ネガティブな気持ちになった時、それを乗り越える方法はあるのか。禅僧の南直哉さんは「そもそも人生とはネガティブなもの。無理な前向き思考は自分を追い詰めることになる。無理して前向きに生きようとしてはいけない」という。南さんの著書『新版 禅僧が教える心がラクになる生き方』から紹介する――。
人生はネガティブで当たり前
「私はネガティブなんです」「もっと前向きに生きたいのに、自信がなくてどうしてもポジティブになれないんです」とおっしゃる方が最近増えました。
率直なところ、そもそも人生とはネガティブなものなのに、今さら何を言っているのかなと思います。ところが、話を聞いてみると、どの方もそれなりに安定した生活を送っていて、大変な問題が起きているようには見えません。

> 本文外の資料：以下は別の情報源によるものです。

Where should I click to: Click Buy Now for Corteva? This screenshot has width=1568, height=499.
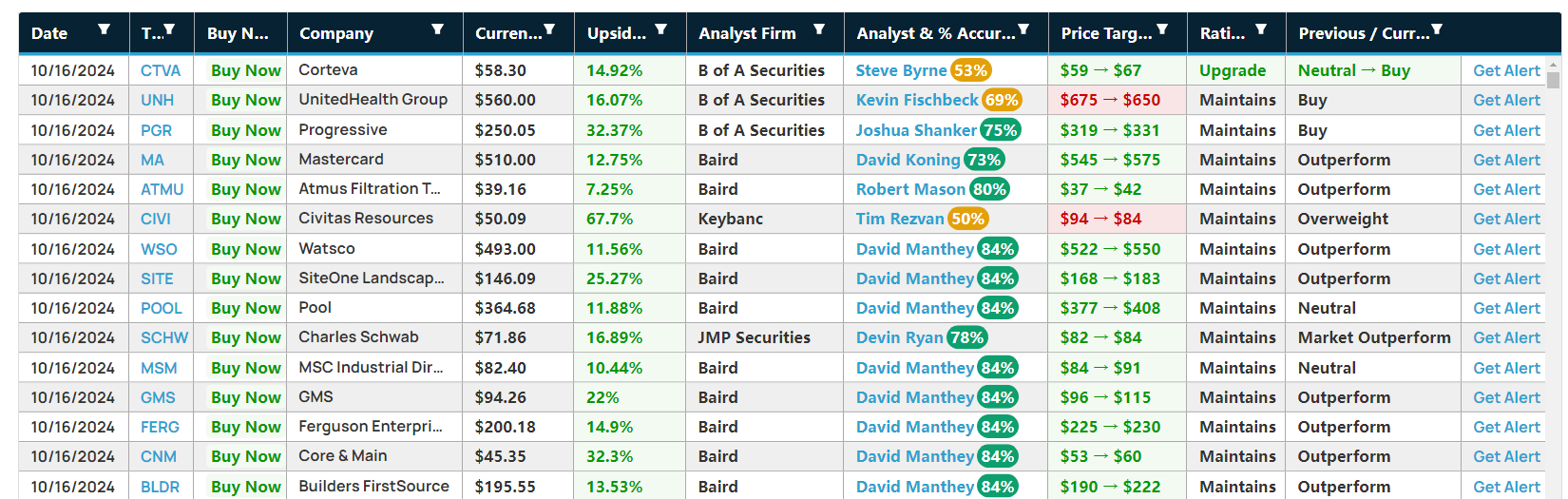coord(245,70)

それで、何がどうネガティブで、何に対して自信がないのかを具体的に聞いていくと、当の本人もよくわからないのです。
「楽しくない人生はネガティブだ」と考えて、漠然と悩んでいるだけのことも多いように見受けます。また、「最近うまくいってなくて」とぼやく人もいます。
何がうまくいってないのかを聞いてみると「いや、いろいろ考えてしまって……」と口ごもり、「いろいろ」の内容が言えません。ただなんとなく、このままではいけないと思っているにすぎないのです。

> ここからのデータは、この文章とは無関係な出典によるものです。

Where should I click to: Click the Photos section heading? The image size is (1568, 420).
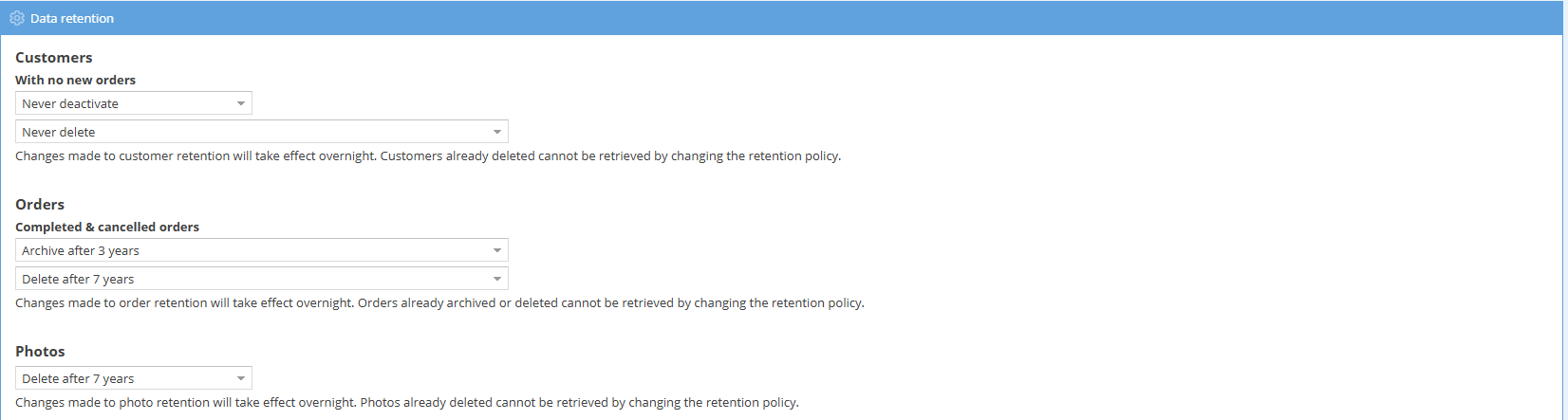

私には、悩んでいる人たちが、「ネガティブ」「うまくいかない」などの言葉を自分に貼りつけた時点で安心して、考えることをやめてしまっているように見えます。
しかし、生きることへの違和感があるのなら、その「ネガティブ」や「いろいろ」の中身をきちんと考えなければ先へ進めません。
自分が何に困っていて、何が欲しいのか。
自分がどんな状況にいて、どう変えたいのか。
それを見極めるためには、置かれた状況を冷静に見て、具体的に考えていく根気が必要です。